(Entries on finding words and elements)
====================
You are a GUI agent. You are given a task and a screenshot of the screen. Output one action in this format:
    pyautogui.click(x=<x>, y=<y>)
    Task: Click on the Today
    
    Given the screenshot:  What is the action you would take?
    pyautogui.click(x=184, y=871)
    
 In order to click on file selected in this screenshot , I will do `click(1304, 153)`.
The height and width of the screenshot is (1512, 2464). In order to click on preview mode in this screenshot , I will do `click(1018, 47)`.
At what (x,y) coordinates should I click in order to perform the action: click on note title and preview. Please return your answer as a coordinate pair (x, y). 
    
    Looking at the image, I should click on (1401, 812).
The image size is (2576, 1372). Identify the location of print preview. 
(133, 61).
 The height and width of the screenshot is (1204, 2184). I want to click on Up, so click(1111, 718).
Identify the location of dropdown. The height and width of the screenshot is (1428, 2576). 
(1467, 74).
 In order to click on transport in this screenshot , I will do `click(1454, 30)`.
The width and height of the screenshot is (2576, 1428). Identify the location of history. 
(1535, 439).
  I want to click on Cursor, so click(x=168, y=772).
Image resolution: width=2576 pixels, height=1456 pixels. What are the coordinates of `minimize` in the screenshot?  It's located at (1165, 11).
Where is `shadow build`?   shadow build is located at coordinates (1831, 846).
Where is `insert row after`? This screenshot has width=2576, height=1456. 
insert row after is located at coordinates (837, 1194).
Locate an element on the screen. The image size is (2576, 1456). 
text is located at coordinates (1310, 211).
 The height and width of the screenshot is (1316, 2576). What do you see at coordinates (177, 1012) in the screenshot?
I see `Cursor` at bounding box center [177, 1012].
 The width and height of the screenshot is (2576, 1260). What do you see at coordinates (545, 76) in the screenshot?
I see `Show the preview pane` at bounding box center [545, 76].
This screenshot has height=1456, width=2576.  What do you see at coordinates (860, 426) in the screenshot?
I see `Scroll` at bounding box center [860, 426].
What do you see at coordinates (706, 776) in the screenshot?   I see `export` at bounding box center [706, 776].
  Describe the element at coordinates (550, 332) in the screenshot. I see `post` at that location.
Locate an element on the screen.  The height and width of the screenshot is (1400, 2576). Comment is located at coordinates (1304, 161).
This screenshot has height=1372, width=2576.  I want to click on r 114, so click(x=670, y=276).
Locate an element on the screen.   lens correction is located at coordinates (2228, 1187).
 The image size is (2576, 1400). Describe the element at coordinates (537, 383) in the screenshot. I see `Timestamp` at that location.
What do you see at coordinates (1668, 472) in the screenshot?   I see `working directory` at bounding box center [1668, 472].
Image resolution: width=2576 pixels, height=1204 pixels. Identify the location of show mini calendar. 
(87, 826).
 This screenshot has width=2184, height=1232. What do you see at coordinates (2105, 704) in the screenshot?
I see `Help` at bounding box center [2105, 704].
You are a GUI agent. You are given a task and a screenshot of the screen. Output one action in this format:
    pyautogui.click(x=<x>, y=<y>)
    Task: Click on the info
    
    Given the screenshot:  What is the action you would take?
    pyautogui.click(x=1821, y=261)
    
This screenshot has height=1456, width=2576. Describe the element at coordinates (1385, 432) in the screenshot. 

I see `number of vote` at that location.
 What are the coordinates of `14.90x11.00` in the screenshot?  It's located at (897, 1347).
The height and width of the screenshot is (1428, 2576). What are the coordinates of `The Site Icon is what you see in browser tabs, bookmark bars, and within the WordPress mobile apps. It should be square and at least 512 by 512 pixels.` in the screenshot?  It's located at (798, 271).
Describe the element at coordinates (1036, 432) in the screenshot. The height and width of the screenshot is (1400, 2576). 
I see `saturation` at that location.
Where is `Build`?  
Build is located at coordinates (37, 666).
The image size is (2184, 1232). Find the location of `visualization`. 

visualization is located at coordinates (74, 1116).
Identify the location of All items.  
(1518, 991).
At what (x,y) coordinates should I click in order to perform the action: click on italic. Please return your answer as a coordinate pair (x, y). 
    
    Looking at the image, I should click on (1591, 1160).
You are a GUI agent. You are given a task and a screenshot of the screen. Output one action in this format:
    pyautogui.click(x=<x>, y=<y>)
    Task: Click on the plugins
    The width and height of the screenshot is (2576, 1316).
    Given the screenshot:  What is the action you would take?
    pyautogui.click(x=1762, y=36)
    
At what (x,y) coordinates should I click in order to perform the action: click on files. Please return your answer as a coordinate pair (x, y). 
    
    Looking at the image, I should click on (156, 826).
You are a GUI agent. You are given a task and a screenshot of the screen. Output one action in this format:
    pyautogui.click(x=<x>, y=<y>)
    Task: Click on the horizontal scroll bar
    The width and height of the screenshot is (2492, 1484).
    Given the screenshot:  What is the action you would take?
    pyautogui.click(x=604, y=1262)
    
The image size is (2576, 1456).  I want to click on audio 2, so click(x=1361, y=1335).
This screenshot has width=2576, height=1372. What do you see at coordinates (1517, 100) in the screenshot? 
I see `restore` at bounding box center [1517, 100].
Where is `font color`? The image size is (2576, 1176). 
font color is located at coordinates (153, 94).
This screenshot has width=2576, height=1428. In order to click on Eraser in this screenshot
====================
— TO BE DONE —
Print the lines above again word for word, from the first to the last.

— THE COMPLETED TASK —
You are a GUI agent. You are given a task and a screenshot of the screen. Output one action in this format:
    pyautogui.click(x=<x>, y=<y>)
    Task: Click on the Today
    
    Given the screenshot:  What is the action you would take?
    pyautogui.click(x=184, y=871)
    
 In order to click on file selected in this screenshot , I will do `click(1304, 153)`.
The height and width of the screenshot is (1512, 2464). In order to click on preview mode in this screenshot , I will do `click(1018, 47)`.
At what (x,y) coordinates should I click in order to perform the action: click on note title and preview. Please return your answer as a coordinate pair (x, y). 
    
    Looking at the image, I should click on (1401, 812).
The image size is (2576, 1372). Identify the location of print preview. 
(133, 61).
 The height and width of the screenshot is (1204, 2184). I want to click on Up, so click(1111, 718).
Identify the location of dropdown. The height and width of the screenshot is (1428, 2576). 
(1467, 74).
 In order to click on transport in this screenshot , I will do `click(1454, 30)`.
The width and height of the screenshot is (2576, 1428). Identify the location of history. 
(1535, 439).
  I want to click on Cursor, so click(x=168, y=772).
Image resolution: width=2576 pixels, height=1456 pixels. What are the coordinates of `minimize` in the screenshot?  It's located at (1165, 11).
Where is `shadow build`?   shadow build is located at coordinates (1831, 846).
Where is `insert row after`? This screenshot has width=2576, height=1456. 
insert row after is located at coordinates (837, 1194).
Locate an element on the screen. The image size is (2576, 1456). 
text is located at coordinates (1310, 211).
 The height and width of the screenshot is (1316, 2576). What do you see at coordinates (177, 1012) in the screenshot?
I see `Cursor` at bounding box center [177, 1012].
 The width and height of the screenshot is (2576, 1260). What do you see at coordinates (545, 76) in the screenshot?
I see `Show the preview pane` at bounding box center [545, 76].
This screenshot has height=1456, width=2576.  What do you see at coordinates (860, 426) in the screenshot?
I see `Scroll` at bounding box center [860, 426].
What do you see at coordinates (706, 776) in the screenshot?   I see `export` at bounding box center [706, 776].
  Describe the element at coordinates (550, 332) in the screenshot. I see `post` at that location.
Locate an element on the screen.  The height and width of the screenshot is (1400, 2576). Comment is located at coordinates (1304, 161).
This screenshot has height=1372, width=2576.  I want to click on r 114, so click(x=670, y=276).
Locate an element on the screen.   lens correction is located at coordinates (2228, 1187).
 The image size is (2576, 1400). Describe the element at coordinates (537, 383) in the screenshot. I see `Timestamp` at that location.
What do you see at coordinates (1668, 472) in the screenshot?   I see `working directory` at bounding box center [1668, 472].
Image resolution: width=2576 pixels, height=1204 pixels. Identify the location of show mini calendar. 
(87, 826).
 This screenshot has width=2184, height=1232. What do you see at coordinates (2105, 704) in the screenshot?
I see `Help` at bounding box center [2105, 704].
You are a GUI agent. You are given a task and a screenshot of the screen. Output one action in this format:
    pyautogui.click(x=<x>, y=<y>)
    Task: Click on the info
    
    Given the screenshot:  What is the action you would take?
    pyautogui.click(x=1821, y=261)
    
This screenshot has height=1456, width=2576. Describe the element at coordinates (1385, 432) in the screenshot. 

I see `number of vote` at that location.
 What are the coordinates of `14.90x11.00` in the screenshot?  It's located at (897, 1347).
The height and width of the screenshot is (1428, 2576). What are the coordinates of `The Site Icon is what you see in browser tabs, bookmark bars, and within the WordPress mobile apps. It should be square and at least 512 by 512 pixels.` in the screenshot?  It's located at (798, 271).
Describe the element at coordinates (1036, 432) in the screenshot. The height and width of the screenshot is (1400, 2576). 
I see `saturation` at that location.
Where is `Build`?  
Build is located at coordinates (37, 666).
The image size is (2184, 1232). Find the location of `visualization`. 

visualization is located at coordinates (74, 1116).
Identify the location of All items.  
(1518, 991).
At what (x,y) coordinates should I click in order to perform the action: click on italic. Please return your answer as a coordinate pair (x, y). 
    
    Looking at the image, I should click on (1591, 1160).
You are a GUI agent. You are given a task and a screenshot of the screen. Output one action in this format:
    pyautogui.click(x=<x>, y=<y>)
    Task: Click on the plugins
    The width and height of the screenshot is (2576, 1316).
    Given the screenshot:  What is the action you would take?
    pyautogui.click(x=1762, y=36)
    
At what (x,y) coordinates should I click in order to perform the action: click on files. Please return your answer as a coordinate pair (x, y). 
    
    Looking at the image, I should click on (156, 826).
You are a GUI agent. You are given a task and a screenshot of the screen. Output one action in this format:
    pyautogui.click(x=<x>, y=<y>)
    Task: Click on the horizontal scroll bar
    The width and height of the screenshot is (2492, 1484).
    Given the screenshot:  What is the action you would take?
    pyautogui.click(x=604, y=1262)
    
The image size is (2576, 1456).  I want to click on audio 2, so click(x=1361, y=1335).
This screenshot has width=2576, height=1372. What do you see at coordinates (1517, 100) in the screenshot? 
I see `restore` at bounding box center [1517, 100].
Where is `font color`? The image size is (2576, 1176). 
font color is located at coordinates (153, 94).
This screenshot has width=2576, height=1428. In order to click on Eraser in this screenshot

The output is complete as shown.